09 Ağustos 2014 16:41

Zaman gazetesi yazarı Ahmet Turan Alkan, Başbakan Tayyip Erdoğan'ın "Haddini bil edepsiz, aşağılık kadın" sözleriyle tepki gösterdiği Taraf yazarı ve The Economist Türkiye muhabiri Amberin Zaman'ın, ciddi bir tenkit dile getirdiğini, ancak hakaret gördüğünü söyledi.

CHP lideri ile CNN Türk'te katıldığı programda Kılıçdaroğlu'nun “Bir kitle var ki bu yüzde 25 ile 35 arasında değiştiği söyleniyor... Bu kitle hiç bir şeyi sorgulamıyor” sözleri üzerine “Bunu Türkiye’de, bir Müslüman ülkesinde beklemek biraz zor değil mi? Çünkü neticede İslam, merkezine bireyi değil cemaati alan bir din" yorumunu yapan Amberin Zaman, Başbakan Erdoğan'ın hakarete varan ifadelerine hedef oldu.

Ahmet Turan Alkan, Zaman gazetesindeki köşesinde adını anmadan Amberin Zaman’ın "son derece makul ve ciddiye alınması gereken bir tenkit" dile getirdiğini vurguladı. Alkan'ın "Torunlarımıza anlatmak için" başlığıyla yayımlanan (9 Ağustos 2014) yazısı şöyle:

 

‘Torunlarımıza anlatmak için...’

 

Bu satırların kaleme alındığı 16.15 itibarıyla durum şuydu: Henüz mesleki reflekslerini kaybetmemiş haber kanalları, ABD uçaklarının IŞİD mevzilerini bombalaması üzerine normal yayını kesip bu haberin ayrıntılarına girerken TRT-Haber, normal yayınını keserek Başbakan’ın, mitingini naklen vermekte.

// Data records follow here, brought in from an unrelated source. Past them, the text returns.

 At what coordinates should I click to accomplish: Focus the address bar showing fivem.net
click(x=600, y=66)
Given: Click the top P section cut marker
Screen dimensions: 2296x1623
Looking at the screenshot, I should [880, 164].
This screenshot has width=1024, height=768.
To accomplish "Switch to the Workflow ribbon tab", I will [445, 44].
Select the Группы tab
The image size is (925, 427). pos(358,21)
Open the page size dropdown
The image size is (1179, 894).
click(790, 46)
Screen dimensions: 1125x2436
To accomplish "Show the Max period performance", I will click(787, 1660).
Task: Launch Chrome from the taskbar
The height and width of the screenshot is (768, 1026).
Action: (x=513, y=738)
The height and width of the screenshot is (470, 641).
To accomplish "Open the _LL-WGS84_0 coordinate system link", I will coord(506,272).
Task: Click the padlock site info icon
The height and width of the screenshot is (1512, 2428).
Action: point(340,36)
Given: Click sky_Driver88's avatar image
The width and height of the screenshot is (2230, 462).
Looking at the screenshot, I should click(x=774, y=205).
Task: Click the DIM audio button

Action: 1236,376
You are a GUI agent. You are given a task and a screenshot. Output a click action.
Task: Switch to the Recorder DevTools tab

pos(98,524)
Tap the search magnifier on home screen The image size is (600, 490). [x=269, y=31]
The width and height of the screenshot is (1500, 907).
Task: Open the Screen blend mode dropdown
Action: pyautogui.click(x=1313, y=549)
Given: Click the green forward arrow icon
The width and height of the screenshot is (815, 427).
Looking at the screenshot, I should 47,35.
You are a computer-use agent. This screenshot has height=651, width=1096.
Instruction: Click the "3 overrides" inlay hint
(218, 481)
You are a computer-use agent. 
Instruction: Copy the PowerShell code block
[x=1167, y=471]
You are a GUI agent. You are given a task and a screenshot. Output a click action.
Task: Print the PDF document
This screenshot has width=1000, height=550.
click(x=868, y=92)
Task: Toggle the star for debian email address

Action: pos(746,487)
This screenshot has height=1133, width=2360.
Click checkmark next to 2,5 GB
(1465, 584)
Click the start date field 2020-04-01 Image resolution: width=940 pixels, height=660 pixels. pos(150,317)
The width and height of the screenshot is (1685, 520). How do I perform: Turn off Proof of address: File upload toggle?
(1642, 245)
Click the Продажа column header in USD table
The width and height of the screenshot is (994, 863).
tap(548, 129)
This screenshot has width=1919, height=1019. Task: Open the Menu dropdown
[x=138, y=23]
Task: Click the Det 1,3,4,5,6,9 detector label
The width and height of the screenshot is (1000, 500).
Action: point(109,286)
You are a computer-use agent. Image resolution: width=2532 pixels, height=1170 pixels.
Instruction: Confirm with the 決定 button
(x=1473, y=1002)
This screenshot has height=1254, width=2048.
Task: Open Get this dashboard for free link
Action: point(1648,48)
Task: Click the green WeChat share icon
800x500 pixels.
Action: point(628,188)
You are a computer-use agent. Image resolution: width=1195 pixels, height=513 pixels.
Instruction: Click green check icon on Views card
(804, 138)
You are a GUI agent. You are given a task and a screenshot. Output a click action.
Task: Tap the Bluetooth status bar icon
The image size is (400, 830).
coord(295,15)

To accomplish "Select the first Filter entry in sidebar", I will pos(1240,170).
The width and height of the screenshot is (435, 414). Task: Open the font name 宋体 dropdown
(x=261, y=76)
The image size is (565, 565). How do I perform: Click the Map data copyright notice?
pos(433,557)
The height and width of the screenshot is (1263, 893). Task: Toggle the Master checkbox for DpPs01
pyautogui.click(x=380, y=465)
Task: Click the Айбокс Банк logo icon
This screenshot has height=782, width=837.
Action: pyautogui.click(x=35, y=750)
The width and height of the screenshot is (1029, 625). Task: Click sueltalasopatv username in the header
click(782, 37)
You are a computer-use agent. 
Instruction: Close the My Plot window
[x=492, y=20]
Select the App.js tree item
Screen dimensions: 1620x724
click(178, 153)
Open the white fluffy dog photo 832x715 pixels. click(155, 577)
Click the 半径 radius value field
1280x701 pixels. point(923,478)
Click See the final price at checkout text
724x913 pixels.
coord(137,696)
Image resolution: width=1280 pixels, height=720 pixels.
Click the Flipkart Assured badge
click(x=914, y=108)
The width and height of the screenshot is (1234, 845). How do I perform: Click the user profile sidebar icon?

Bu anlık tespit, dış politikamızın acıklı halini resmetmekle kalmıyor, devletin iktidar tarafından nasıl ele geçirildiğini de gösteriyor. TRT’nin, muazzam bir bütçe desteğiyle yıllar içinde üst üste koyduğu marka değerinin bu derece çarçur edilmesi, zannımca vâdesi geldiğinde taksit taksit özelleştirilerek özel sektöre devriyle nihayetlenir.

Kimse aldırış etmeyecektir ama yazalım; bir köşede dursun: İktidar, sadece “Aziz vatanın bütün kalelerini düşürüp, bütün tersanelerine girmek”le, hukuku anlamsızlaştırmakla ve kendisi gibi düşünmeyen her iki kişiden birini deccal ilân etmekle yetinmiyor, siyasi iklimin oksijenini de tüketiyor. Siyaset düzleminin bir problem çözme yeri olmaktan çıkmasından ciddiyetle endişe etmeliyiz. Siyasi muhalefetin kifâyetsizliği, otoriter megalomaniyi coşturdukça coşturuyor; yıllardan beri bu köşede sızlanıp durduğum bu olgu, artık elle tutulur hale geldi. Günü geldiğinde sadece iktidar partisi değil, muhalif partiler de azîm bir sarsıntıya kapılarak savrulacaklar.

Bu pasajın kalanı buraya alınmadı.